■ **WHAT IS NEEDED**:
Your task is to give the entries back exactly, leaving nothing out.

■ **Saved entries**:

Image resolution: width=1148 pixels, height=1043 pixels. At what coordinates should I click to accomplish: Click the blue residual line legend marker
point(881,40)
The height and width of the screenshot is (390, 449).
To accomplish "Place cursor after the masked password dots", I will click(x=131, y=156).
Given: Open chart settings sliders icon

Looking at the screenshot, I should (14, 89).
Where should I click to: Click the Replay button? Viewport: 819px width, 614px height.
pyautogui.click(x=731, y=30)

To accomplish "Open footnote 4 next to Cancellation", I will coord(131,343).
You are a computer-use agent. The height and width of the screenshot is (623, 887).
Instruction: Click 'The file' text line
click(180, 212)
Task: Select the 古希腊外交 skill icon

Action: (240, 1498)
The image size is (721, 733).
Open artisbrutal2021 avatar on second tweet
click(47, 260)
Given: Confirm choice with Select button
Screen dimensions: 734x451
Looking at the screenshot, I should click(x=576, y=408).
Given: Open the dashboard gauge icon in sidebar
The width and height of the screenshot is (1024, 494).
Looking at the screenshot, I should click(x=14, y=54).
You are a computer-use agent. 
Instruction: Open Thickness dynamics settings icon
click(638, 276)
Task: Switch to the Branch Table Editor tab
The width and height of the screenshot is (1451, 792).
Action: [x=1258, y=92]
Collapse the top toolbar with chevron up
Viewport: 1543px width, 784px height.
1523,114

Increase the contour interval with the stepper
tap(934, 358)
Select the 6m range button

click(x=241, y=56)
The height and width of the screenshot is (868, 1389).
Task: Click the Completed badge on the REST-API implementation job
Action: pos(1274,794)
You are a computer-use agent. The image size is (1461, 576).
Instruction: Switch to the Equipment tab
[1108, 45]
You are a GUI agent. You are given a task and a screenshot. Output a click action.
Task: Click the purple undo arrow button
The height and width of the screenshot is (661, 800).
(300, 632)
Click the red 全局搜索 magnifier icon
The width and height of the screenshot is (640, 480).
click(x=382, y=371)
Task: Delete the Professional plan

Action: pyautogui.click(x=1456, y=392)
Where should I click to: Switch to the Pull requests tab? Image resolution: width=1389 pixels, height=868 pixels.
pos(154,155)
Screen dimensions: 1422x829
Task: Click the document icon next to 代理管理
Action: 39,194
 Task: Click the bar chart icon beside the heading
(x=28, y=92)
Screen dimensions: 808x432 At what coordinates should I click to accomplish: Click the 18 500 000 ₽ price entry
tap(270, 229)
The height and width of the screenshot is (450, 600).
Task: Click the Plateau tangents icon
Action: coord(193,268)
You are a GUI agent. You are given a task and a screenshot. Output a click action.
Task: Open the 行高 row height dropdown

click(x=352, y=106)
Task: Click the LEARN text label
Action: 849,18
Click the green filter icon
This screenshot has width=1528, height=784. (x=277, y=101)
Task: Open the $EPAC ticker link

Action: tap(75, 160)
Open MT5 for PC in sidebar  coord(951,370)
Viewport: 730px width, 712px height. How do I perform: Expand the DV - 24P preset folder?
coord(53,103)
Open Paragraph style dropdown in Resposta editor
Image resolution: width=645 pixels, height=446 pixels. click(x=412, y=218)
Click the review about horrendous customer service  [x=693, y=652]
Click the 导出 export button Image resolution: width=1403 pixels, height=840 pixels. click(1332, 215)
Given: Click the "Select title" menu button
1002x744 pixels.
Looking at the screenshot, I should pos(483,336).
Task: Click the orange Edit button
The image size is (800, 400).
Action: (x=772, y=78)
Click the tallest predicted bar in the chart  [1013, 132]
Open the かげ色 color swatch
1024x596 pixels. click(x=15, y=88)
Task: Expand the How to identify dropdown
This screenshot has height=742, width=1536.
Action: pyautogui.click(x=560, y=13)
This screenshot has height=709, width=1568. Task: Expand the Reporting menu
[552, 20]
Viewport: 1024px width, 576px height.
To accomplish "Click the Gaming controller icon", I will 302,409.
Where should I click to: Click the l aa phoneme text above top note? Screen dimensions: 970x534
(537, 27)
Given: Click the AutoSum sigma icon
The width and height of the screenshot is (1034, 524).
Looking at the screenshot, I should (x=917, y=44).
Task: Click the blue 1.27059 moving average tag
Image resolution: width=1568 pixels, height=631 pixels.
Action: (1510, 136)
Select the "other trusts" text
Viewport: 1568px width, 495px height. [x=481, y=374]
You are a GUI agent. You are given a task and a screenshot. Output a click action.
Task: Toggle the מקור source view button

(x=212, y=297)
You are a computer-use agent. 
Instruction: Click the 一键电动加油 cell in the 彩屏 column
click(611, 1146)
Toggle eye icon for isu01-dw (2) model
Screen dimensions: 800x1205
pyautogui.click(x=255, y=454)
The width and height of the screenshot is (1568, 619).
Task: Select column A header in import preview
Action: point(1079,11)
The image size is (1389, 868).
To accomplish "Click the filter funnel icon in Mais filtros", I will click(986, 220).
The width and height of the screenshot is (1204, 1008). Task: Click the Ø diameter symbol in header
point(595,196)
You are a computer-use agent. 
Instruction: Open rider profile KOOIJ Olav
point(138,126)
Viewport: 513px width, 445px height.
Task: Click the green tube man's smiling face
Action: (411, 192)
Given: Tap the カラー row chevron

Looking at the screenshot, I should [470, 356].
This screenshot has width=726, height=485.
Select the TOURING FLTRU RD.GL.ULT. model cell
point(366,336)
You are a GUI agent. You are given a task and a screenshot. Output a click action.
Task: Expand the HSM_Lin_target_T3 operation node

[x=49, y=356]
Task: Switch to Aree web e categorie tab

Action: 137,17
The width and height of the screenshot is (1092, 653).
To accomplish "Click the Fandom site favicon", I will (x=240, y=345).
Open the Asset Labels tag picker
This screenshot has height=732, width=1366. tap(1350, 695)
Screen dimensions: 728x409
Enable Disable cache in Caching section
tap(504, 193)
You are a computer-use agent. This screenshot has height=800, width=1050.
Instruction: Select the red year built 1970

■ **SOLUTION BELOW**:
Image resolution: width=1148 pixels, height=1043 pixels. At what coordinates should I click to accomplish: Click the blue residual line legend marker
point(881,40)
The height and width of the screenshot is (390, 449).
To accomplish "Place cursor after the masked password dots", I will click(x=131, y=156).
Given: Open chart settings sliders icon

Looking at the screenshot, I should (14, 89).
Where should I click to: Click the Replay button? Viewport: 819px width, 614px height.
pyautogui.click(x=731, y=30)

To accomplish "Open footnote 4 next to Cancellation", I will coord(131,343).
You are a computer-use agent. The height and width of the screenshot is (623, 887).
Instruction: Click 'The file' text line
click(180, 212)
Task: Select the 古希腊外交 skill icon

Action: (240, 1498)
The image size is (721, 733).
Open artisbrutal2021 avatar on second tweet
click(47, 260)
Given: Confirm choice with Select button
Screen dimensions: 734x451
Looking at the screenshot, I should click(x=576, y=408).
Given: Open the dashboard gauge icon in sidebar
The width and height of the screenshot is (1024, 494).
Looking at the screenshot, I should click(x=14, y=54).
You are a computer-use agent. 
Instruction: Open Thickness dynamics settings icon
click(638, 276)
Task: Switch to the Branch Table Editor tab
The width and height of the screenshot is (1451, 792).
Action: [x=1258, y=92]
Collapse the top toolbar with chevron up
Viewport: 1543px width, 784px height.
1523,114

Increase the contour interval with the stepper
tap(934, 358)
Select the 6m range button

click(x=241, y=56)
The height and width of the screenshot is (868, 1389).
Task: Click the Completed badge on the REST-API implementation job
Action: pos(1274,794)
You are a computer-use agent. The image size is (1461, 576).
Instruction: Switch to the Equipment tab
[1108, 45]
You are a GUI agent. You are given a task and a screenshot. Output a click action.
Task: Click the purple undo arrow button
The height and width of the screenshot is (661, 800).
(300, 632)
Click the red 全局搜索 magnifier icon
The width and height of the screenshot is (640, 480).
click(x=382, y=371)
Task: Delete the Professional plan

Action: pyautogui.click(x=1456, y=392)
Where should I click to: Switch to the Pull requests tab? Image resolution: width=1389 pixels, height=868 pixels.
pos(154,155)
Screen dimensions: 1422x829
Task: Click the document icon next to 代理管理
Action: 39,194
 Task: Click the bar chart icon beside the heading
(x=28, y=92)
Screen dimensions: 808x432 At what coordinates should I click to accomplish: Click the 18 500 000 ₽ price entry
tap(270, 229)
The height and width of the screenshot is (450, 600).
Task: Click the Plateau tangents icon
Action: coord(193,268)
You are a GUI agent. You are given a task and a screenshot. Output a click action.
Task: Open the 行高 row height dropdown

click(x=352, y=106)
Task: Click the LEARN text label
Action: 849,18
Click the green filter icon
This screenshot has width=1528, height=784. (x=277, y=101)
Task: Open the $EPAC ticker link

Action: tap(75, 160)
Open MT5 for PC in sidebar  coord(951,370)
Viewport: 730px width, 712px height. How do I perform: Expand the DV - 24P preset folder?
coord(53,103)
Open Paragraph style dropdown in Resposta editor
Image resolution: width=645 pixels, height=446 pixels. click(x=412, y=218)
Click the review about horrendous customer service  [x=693, y=652]
Click the 导出 export button Image resolution: width=1403 pixels, height=840 pixels. click(1332, 215)
Given: Click the "Select title" menu button
1002x744 pixels.
Looking at the screenshot, I should pos(483,336).
Task: Click the orange Edit button
The image size is (800, 400).
Action: (x=772, y=78)
Click the tallest predicted bar in the chart  [1013, 132]
Open the かげ色 color swatch
1024x596 pixels. click(x=15, y=88)
Task: Expand the How to identify dropdown
This screenshot has height=742, width=1536.
Action: pyautogui.click(x=560, y=13)
This screenshot has height=709, width=1568. Task: Expand the Reporting menu
[552, 20]
Viewport: 1024px width, 576px height.
To accomplish "Click the Gaming controller icon", I will 302,409.
Where should I click to: Click the l aa phoneme text above top note? Screen dimensions: 970x534
(537, 27)
Given: Click the AutoSum sigma icon
The width and height of the screenshot is (1034, 524).
Looking at the screenshot, I should (x=917, y=44).
Task: Click the blue 1.27059 moving average tag
Image resolution: width=1568 pixels, height=631 pixels.
Action: (1510, 136)
Select the "other trusts" text
Viewport: 1568px width, 495px height. [x=481, y=374]
You are a GUI agent. You are given a task and a screenshot. Output a click action.
Task: Toggle the מקור source view button

(x=212, y=297)
You are a computer-use agent. 
Instruction: Click the 一键电动加油 cell in the 彩屏 column
click(611, 1146)
Toggle eye icon for isu01-dw (2) model
Screen dimensions: 800x1205
pyautogui.click(x=255, y=454)
The width and height of the screenshot is (1568, 619).
Task: Select column A header in import preview
Action: point(1079,11)
The image size is (1389, 868).
To accomplish "Click the filter funnel icon in Mais filtros", I will click(986, 220).
The width and height of the screenshot is (1204, 1008). Task: Click the Ø diameter symbol in header
point(595,196)
You are a computer-use agent. 
Instruction: Open rider profile KOOIJ Olav
point(138,126)
Viewport: 513px width, 445px height.
Task: Click the green tube man's smiling face
Action: (411, 192)
Given: Tap the カラー row chevron

Looking at the screenshot, I should [470, 356].
This screenshot has width=726, height=485.
Select the TOURING FLTRU RD.GL.ULT. model cell
point(366,336)
You are a GUI agent. You are given a task and a screenshot. Output a click action.
Task: Expand the HSM_Lin_target_T3 operation node

[x=49, y=356]
Task: Switch to Aree web e categorie tab

Action: 137,17
The width and height of the screenshot is (1092, 653).
To accomplish "Click the Fandom site favicon", I will (x=240, y=345).
Open the Asset Labels tag picker
This screenshot has height=732, width=1366. tap(1350, 695)
Screen dimensions: 728x409
Enable Disable cache in Caching section
tap(504, 193)
You are a computer-use agent. This screenshot has height=800, width=1050.
Instruction: Select the red year built 1970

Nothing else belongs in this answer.